**PROBLEM REQUIREMENTS**. Copy the items word for word, starting at the line that contains "Click the browser bookmark star icon" and ending at the line that contains "Where should I", with both of those lines included. Omit the pictures from your copy.

**ENTRIES SHOWN**.
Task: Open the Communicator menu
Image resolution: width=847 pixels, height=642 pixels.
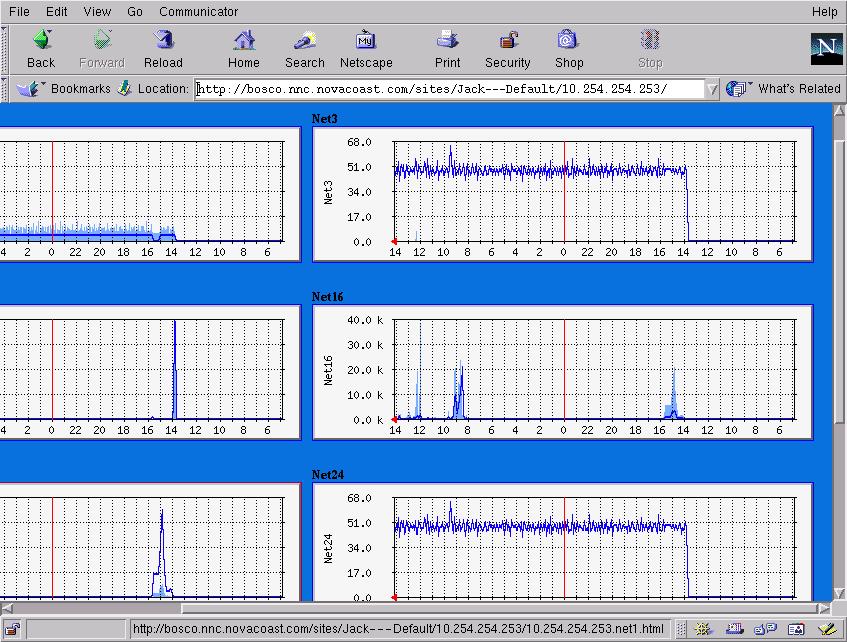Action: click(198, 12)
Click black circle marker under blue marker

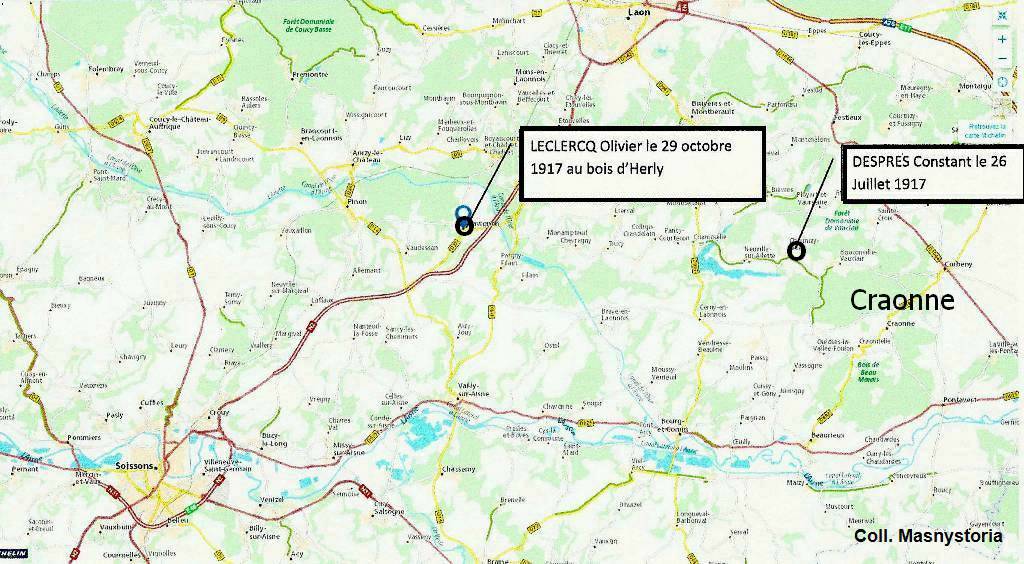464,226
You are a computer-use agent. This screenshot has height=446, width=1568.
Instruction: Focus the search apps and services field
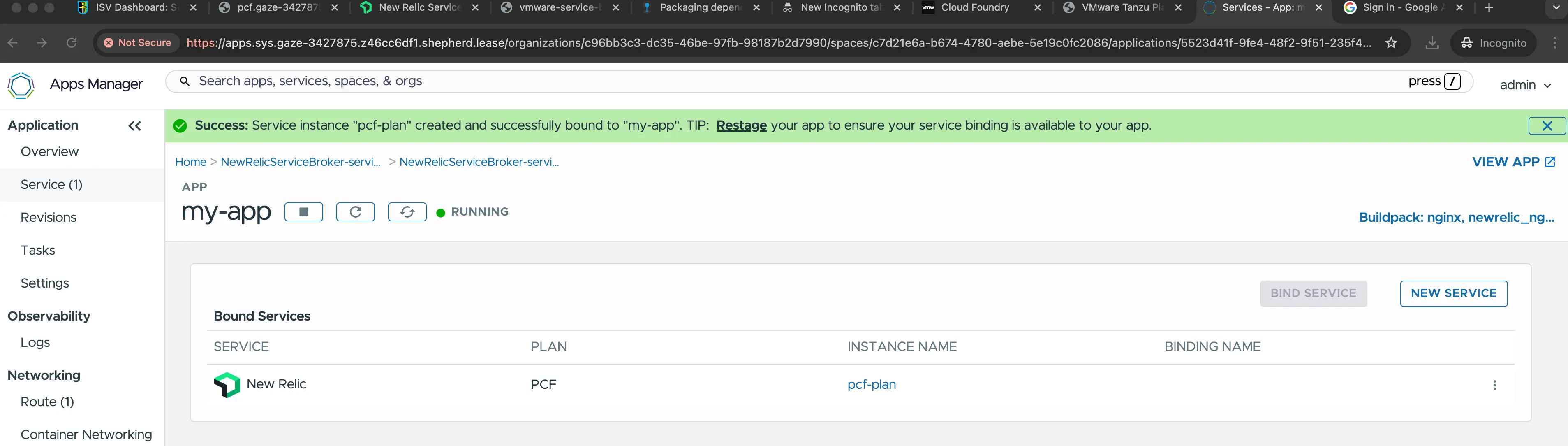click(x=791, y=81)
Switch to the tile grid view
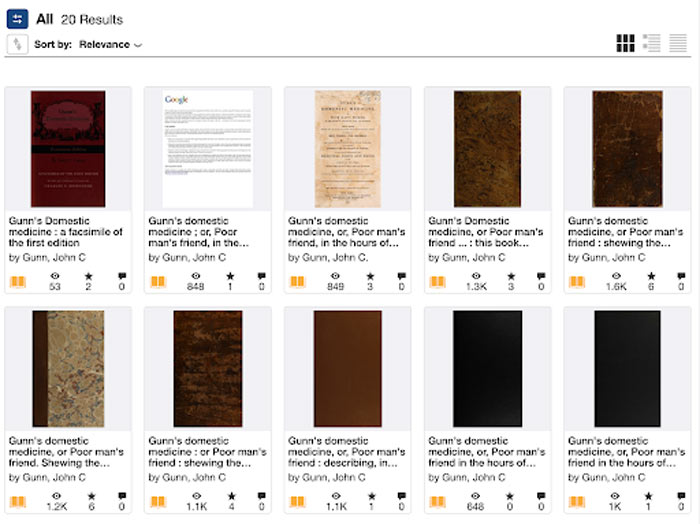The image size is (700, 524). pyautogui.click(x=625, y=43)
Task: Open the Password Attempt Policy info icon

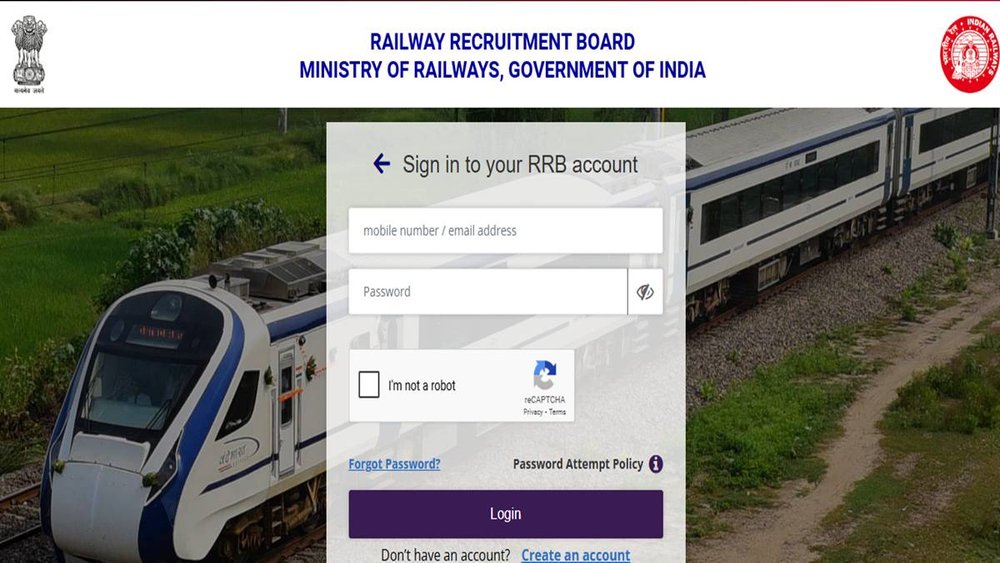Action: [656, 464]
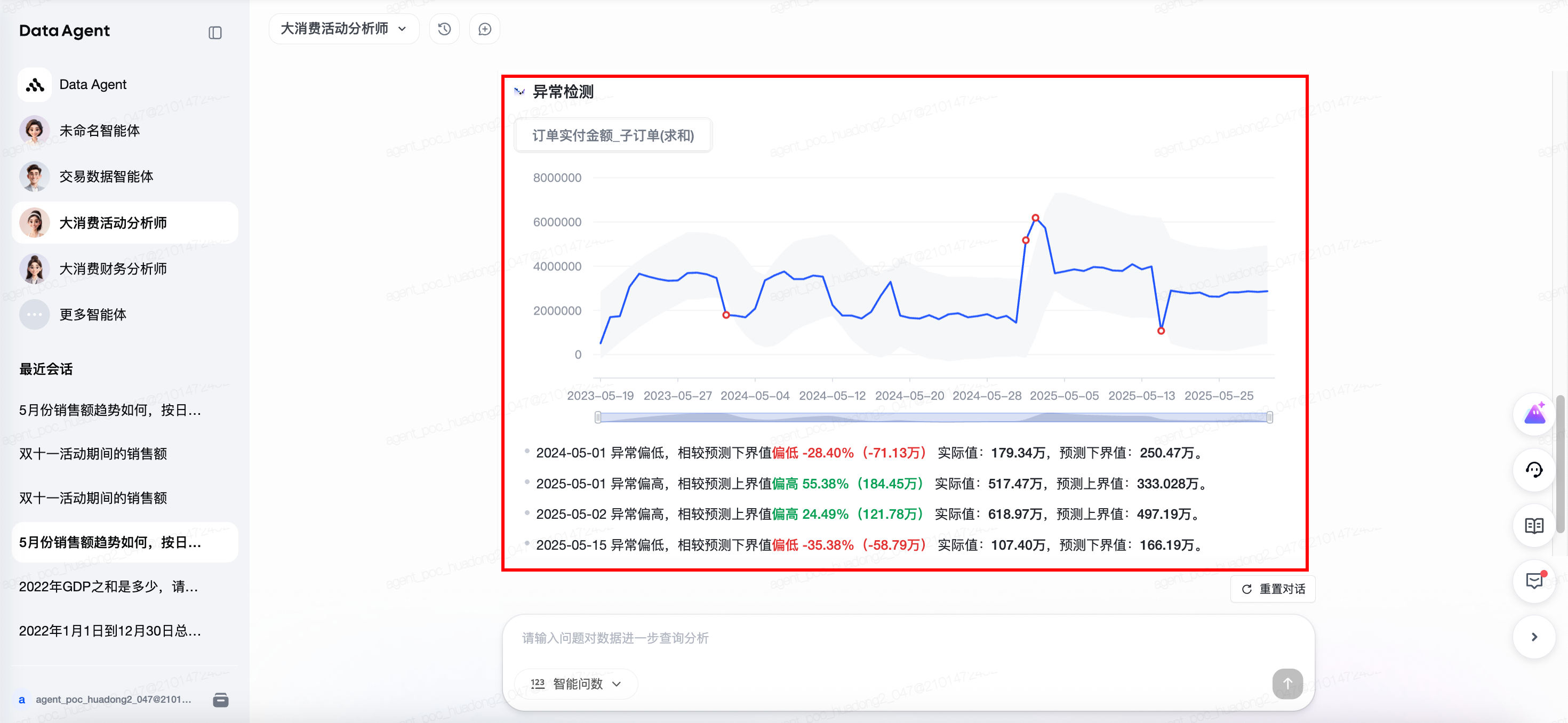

* * *

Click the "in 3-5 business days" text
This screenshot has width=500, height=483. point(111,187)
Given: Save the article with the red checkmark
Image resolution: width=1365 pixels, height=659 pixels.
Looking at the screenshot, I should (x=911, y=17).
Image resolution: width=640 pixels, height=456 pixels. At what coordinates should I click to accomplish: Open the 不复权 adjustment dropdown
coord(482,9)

--

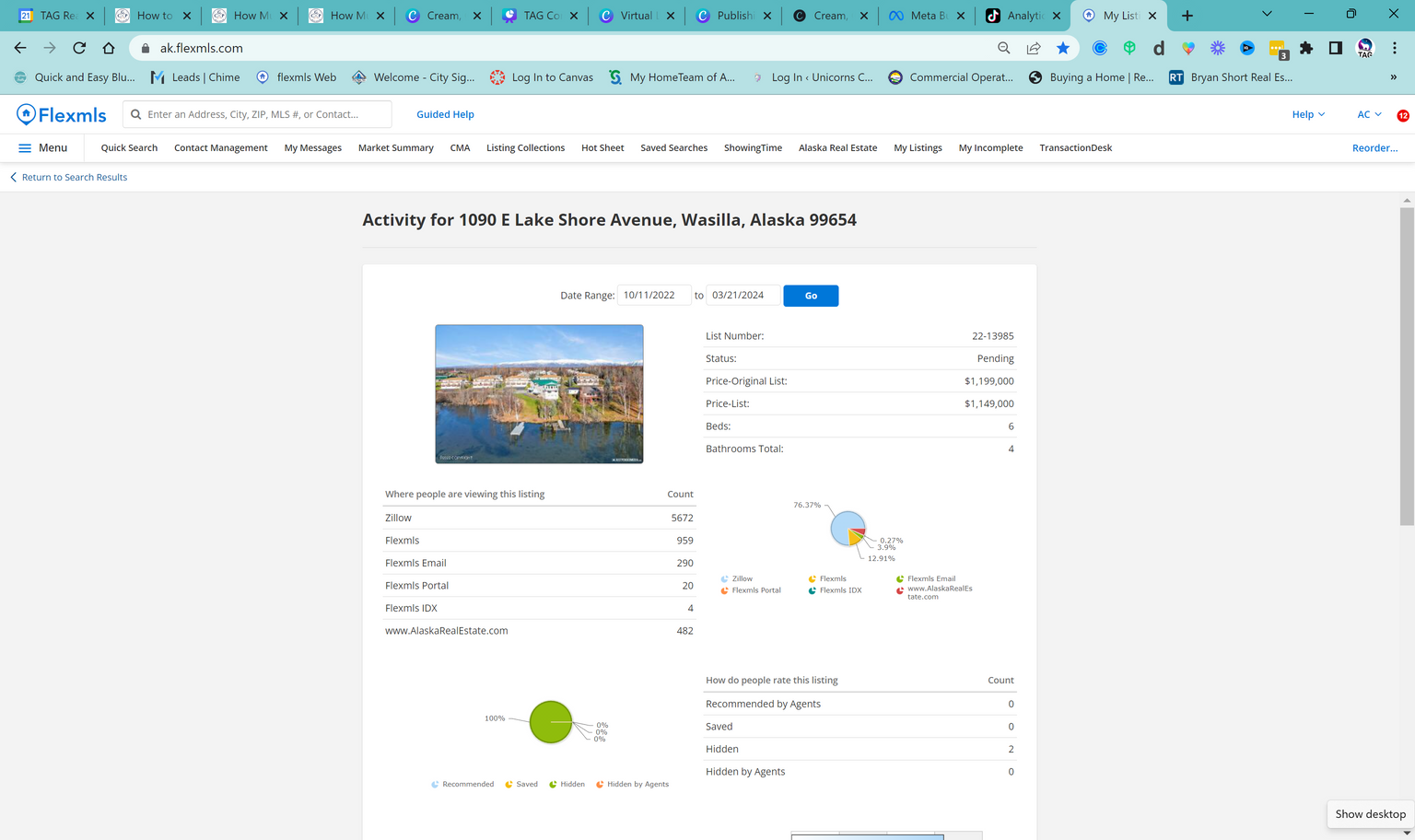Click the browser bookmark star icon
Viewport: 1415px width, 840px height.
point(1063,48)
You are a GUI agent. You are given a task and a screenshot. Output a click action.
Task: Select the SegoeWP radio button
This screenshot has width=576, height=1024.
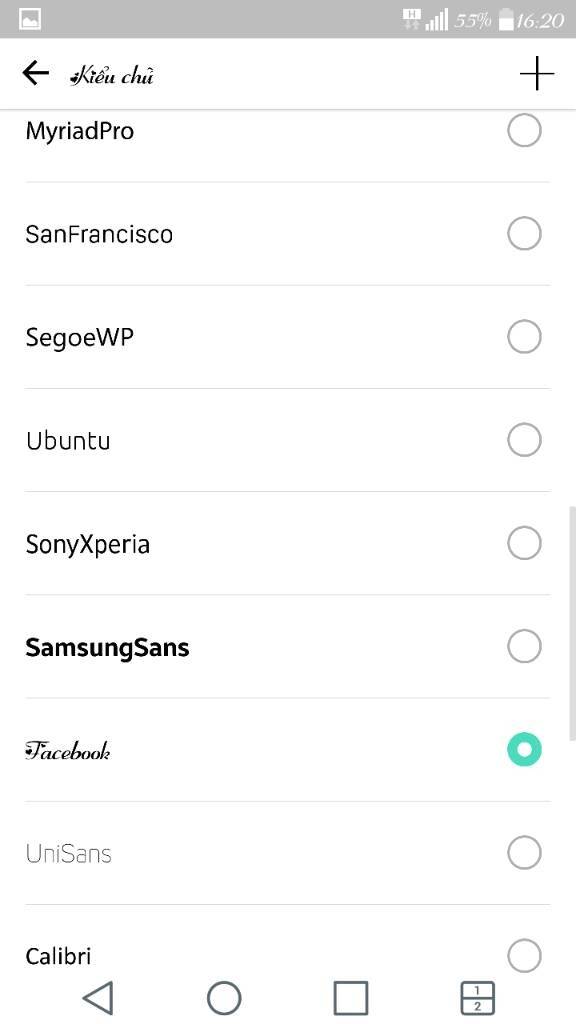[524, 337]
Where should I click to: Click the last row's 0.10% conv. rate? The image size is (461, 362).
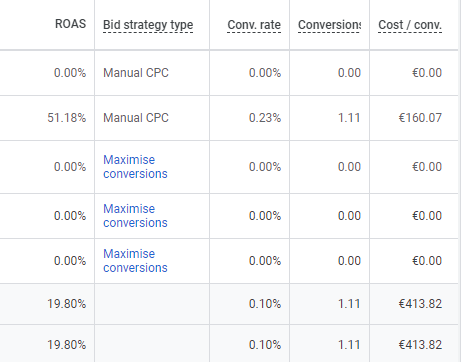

**TASK RESULT**.
Click the browser bookmark star icon
Viewport: 1415px width, 840px height.
point(1063,48)
You are a GUI agent. You are given a task and a screenshot. Output a click action.
Task: Select the SegoeWP radio button
This screenshot has width=576, height=1024.
[524, 337]
Where should I click to: Click the last row's 0.10% conv. rate? The image size is (461, 362).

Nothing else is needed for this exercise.